Message Too Old, No Replies

LWP - error code 500

Head request returns error for valid URL

         

mark_roach

7:53 pm on Nov 9, 2004 (gmt 0)

10+ Year Member



I have a simple script which checks the outbound links on my site are still valid. The relevant bits of the code are as follows:


use LWP::UserAgent;
use URI::URL;

$ua = new LWP::UserAgent;
$ua->agent("Myagent");
$ua->timeout(30);

$URL = "http://".$$fields{website};

# Create a request
my $req = new HTTP::Request HEAD => $URL;

# Pass request to the user agent and get a response back
$res = $ua->request($req);

# Check the outcome of the response
if($res->is_success ¦ $res->code() eq '405')
{
......
}
else
{
print LOG $$fields{id},' : ',$URL;
print LOG " - FAILED. Error : ",$res->code()," - ",$res->message(),"\n";
$link_checked=$$fields{link_checked}+1;
}

This works well for the majority of links, however for certain URLs I get errors even when the link is valid.
For example:

zhttp://www.site1.co.uk - FAILED. Error : 500 - Can't connect to www.site1.co.uk:80 (connect: Invalid argument)
zhttp://www.site2.co.uk - FAILED. Error : 500 - Can't connect to www.site2.co.uk:80 (Bad hostname 'www.site2.co.uk')

(z added to delink URLs)

The sites it fails on all appear to ones which are framed, however there are plenty of other similarly framed sites which work ok.

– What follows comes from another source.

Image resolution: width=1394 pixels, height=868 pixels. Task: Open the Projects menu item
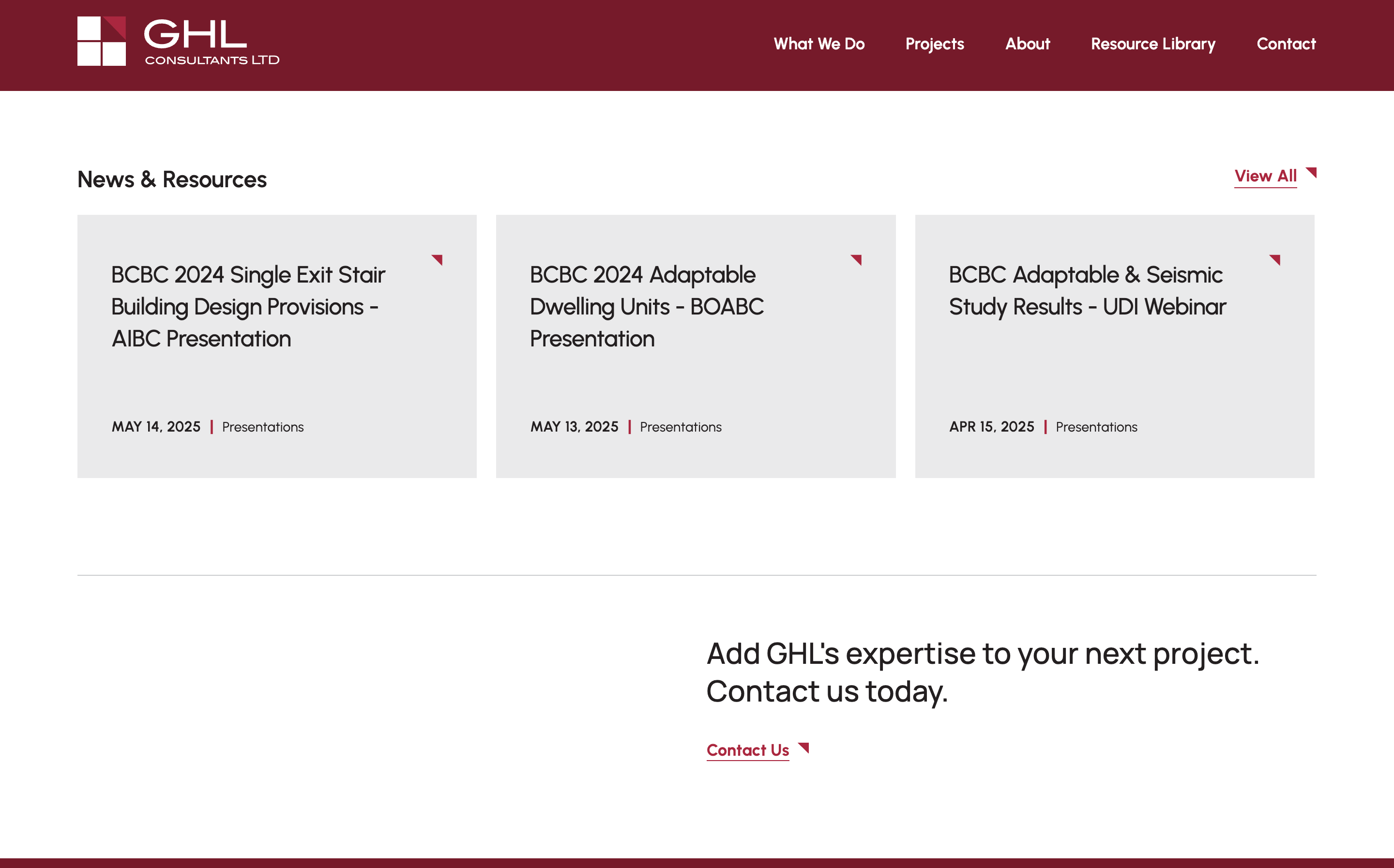pyautogui.click(x=934, y=44)
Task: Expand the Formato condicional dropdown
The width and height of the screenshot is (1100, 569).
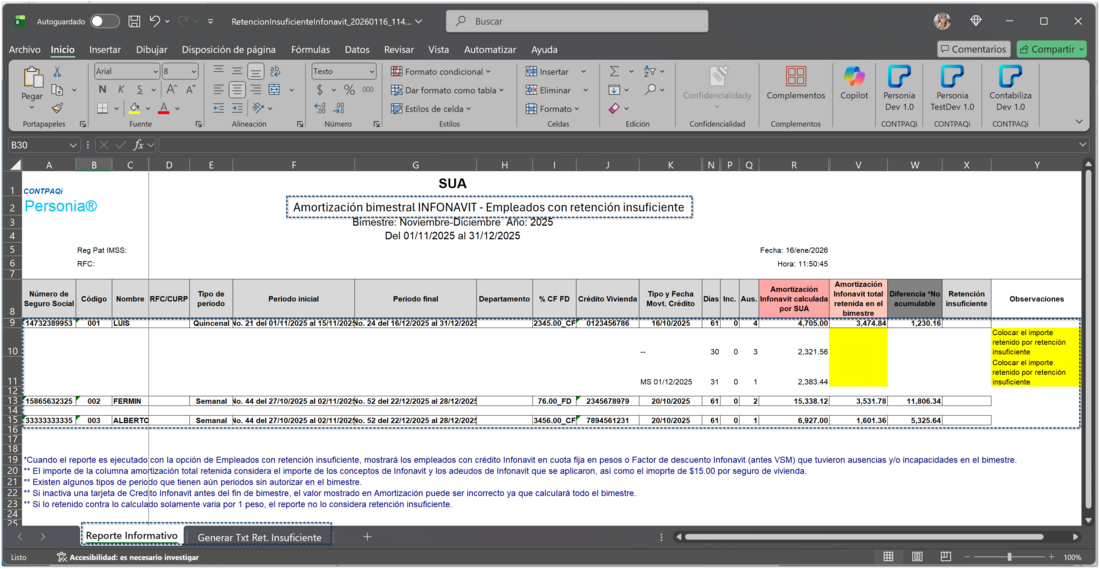Action: click(x=440, y=72)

I notice also that the error message mentions port 80, but can see no mention of how to specify an alternate port in the LWP documentation to see if this would make a difference.

Any suggestions gratefully received.

Mark

<please sticky the member for specific url examples if needed> - jatar_k

[edited by: jatar_k at 6:04 pm (utc) on Nov. 10, 2004]
[edit reason] removed urls [/edit]

moltar

8:56 pm on Nov 10, 2004 (gmt 0)

WebmasterWorld Senior Member 10+ Year Member



The script seems to be fine, but few things to check:

Are you sure that

$$fields{website}
is always just a domain name? And not prefixed with http already? So that when you join it with protocol name you get http;//http://www.example.com?

Maybe some of the addresses have https and cannot be accessed thru http?

Does it happen on the same URLs all the time?

mark_roach

9:32 pm on Nov 11, 2004 (gmt 0)

10+ Year Member



I strip the http from any urls prior to entering them into the database and I have not come across any that use https, so I am quite happy that the URLs are being constructed correctly.

In the main it is same sites that consistently produce the error , however sometimes a site may fail on one run and pass on the next. To put the numbers into context I would imagine less than 1% of valid sites fail the test, however it is frustrating to know that I am removing valid sites from my directory.

Is there anyone out there with similar link checking software that could try a couple of my dodgy URLs for me?